It's interesting to watch the take-up of HD discs in *Australia *-- many of the major hire stores are only stocking Blu-Ray, and our biggest HD-selling store ("JB Hi-Fi") has three times as many Blu-Ray titles, compared to HD-DVD.

Judging by that, I'd say Blu-Ray is easily winning here in Australia. I can't tell you why that is, as the XBox360 is certainly the most popular games machine (and presumably most owners have the HD-DVD player).

My guess is that BOTH formats are here to stay, but will be superceded in the near future by a non-disc solution (ie: crystal or solid-state media).

Like I read somewhere, there's good and bad from this: we can't get some movies on our chosen format, but there's also competitive pressure for manufacturers from two _simultaneous _consumer streams.

I reckon the "Beta vs VHS war" is over, and both sides went home due to rain. :surrender:


----------



## Wayde (Jun 5, 2006)

you can never tell what's going to happen. For the right deal... Sony could thow in their hand and get behind a unified format or even HD DVD. If HD DVD goes with some kind of royalties to Sony, what's the difference to them?

Company pride perhaps, and Sony has a lot of it.

But if HD DVD is willing to go bargain basement price AND pay out to Sony some kind of royalty. Sony may decide it doesn't want to try to compete with it. Far better to take money and be part owner of the new, single format. Who knows, it might have been an option all along.


----------



## Guest (Dec 25, 2007)

It is interesting to note that in this particular case we are a globe of more educated consumers because of the internet and the proliferation of literature etc. Which suggests by its nature that Blu will win the "war" from the top level down. That however and by its converted equation does NOT mean lead by example. As we all are very familiar with Beta did not win neither did mini disc, BOTH of which were the superior technologies both of which LOST to the inferior technologies by a long long long shot. At this time however I feel that the overall increase in consumer knowledge will lead the larger, less loss, more featured blu-ray to win on that merit alone. honestly I own both players/formats I prefer blu and hope it wins. Honestly I would be lying if I did not however state that barring all the reasons it SHOULD win, I hope it does simply because Sony lost both of the last two, and in each of them Sony WAS the technology leader. Did you all know that Mini-Disc is/was essentially a 256K VERY VERY good quality vbr Mp3 for all intents and purposes and was crushed because of "sound quality" when Itunes today codes 95% of its mp3's at 128k and sells millions upon millions of tracks a month at .99c ?

heh and lol.


----------



## conchyjoe7 (Aug 28, 2007)

I have to smile at "trust7" and his assessment that because he owns a ps3 it is the better technology. I own one of those cheapo HD-DVD (HD-A2) players that WalMart blew out at $98.87. Guess what? I absolutely love it and think it's the biggest bang, best investment I ever made to any system I've ever owned for the money (and if you check in my bio you will see that I have some very serious cash in my system and most consider it exemplary). Like some others in this thread have said. Ummm, lemme see here...$499.00 for blue ray or $99.00 for hd-dvd...it's a no brainer and mine works perfectly! Not to mention I picked up about 2 dozen excellent discs during Christmas' BOGO sales. See "Polar Express" in hd-dvd and then talk to me about technology...better pic/sound/features etc! I have an aching suspicion at this point that "trust7" has found his/her way here after the almost riot incited comments on another internet A/V club that had to temporarily terminate services on that subject due to "all knowing" comments on both sides of this issue. You got a blue ray and think it's the nuts so to speak...fantastic. Got an hd-dvd and thinks it's awesome...fantastic. We all have the opportunity to put our proverbial money where ouir mouth is...we'll all have to see who's left standing when the dust clears.

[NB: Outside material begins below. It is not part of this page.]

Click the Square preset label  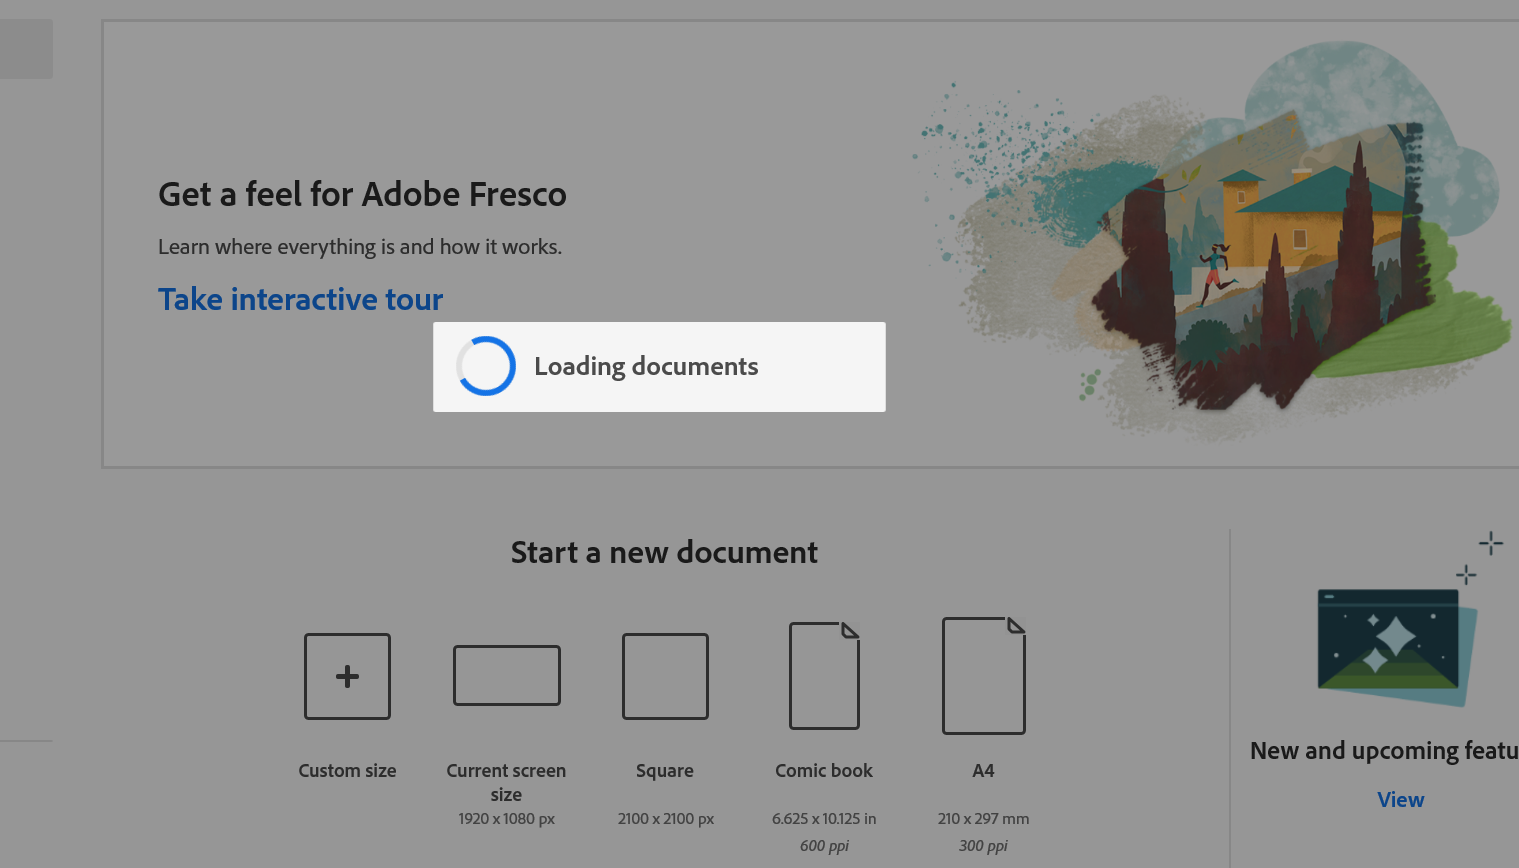[665, 771]

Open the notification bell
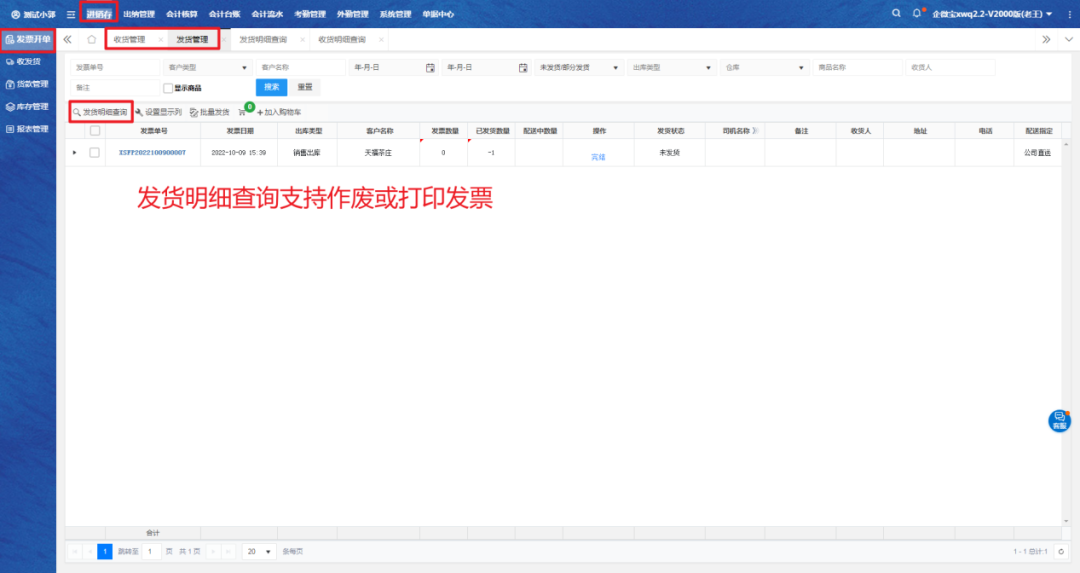(x=916, y=13)
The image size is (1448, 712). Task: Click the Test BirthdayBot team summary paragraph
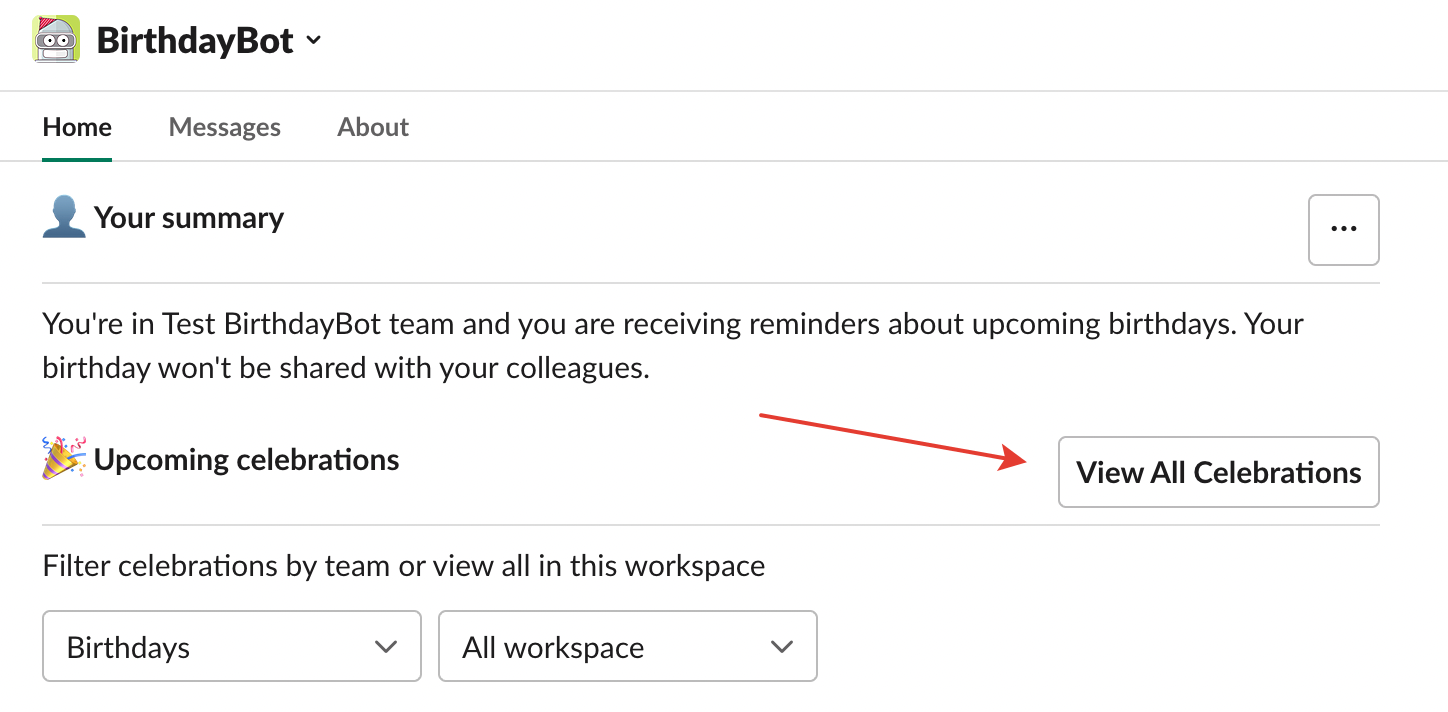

I do admit that even though I own a number of Sony products, their little venture into "root kits" on CDs and now the further discovery that they are tampering in a very "root kittish" way with their fingerprint access controls on their laptops makes me want absolutely nothing to do with them. I have zero to hide, but I don't like it when the government does this sort of thing, and absolutely will not tolerate it from a consumer electronics behemoth.

Long live HD-DVD...

I love it, thank you very much Toshiba...:T

Cheers,
Konky.


----------



## bobgpsr (Apr 20, 2006)

trust7 said:


> It is interesting to note that in this particular case we are a globe of more educated consumers because of the internet and the proliferation of literature etc. Which suggests by its nature that Blu will win the "war" from the top level down.


I take issue with this simplistic unequivocal statement. IMHO, as an engineer of 30+ years of experience, HD DVD has a "better" practical solution which uses software compression rather than brute force hardware solutions to give us high definition movie length video and audio. I like the minor tweak to existing technology of using violet laser wavelength but existing DVD 0.6 mm sandwiched media packaging (which is repairable).

The Blu-ray solution uses outside reflective layer for narrow 0.1 mm layer thick and increased numerical aperature (from 0.60 to 0.85) smaller spot focus was only because of the constraint to use existing old technology MPEG 2 video compression for a recordable video disc. It was not tailored for what can be done with new video/audio codecs on a video ROM implementation. Instead with its hard coat requirements it requires entirely new fab lines and will be very expensive to spool up for worldwide video disc consumption. And it is not repairable if damaged. Better hope that hard coat never gets scratched -- it does resist them better.

Once again, IMHO, Blue-ray is not a clear cut "better" solution. Do not think it is a good idea to try to speak for every "informed" person.


----------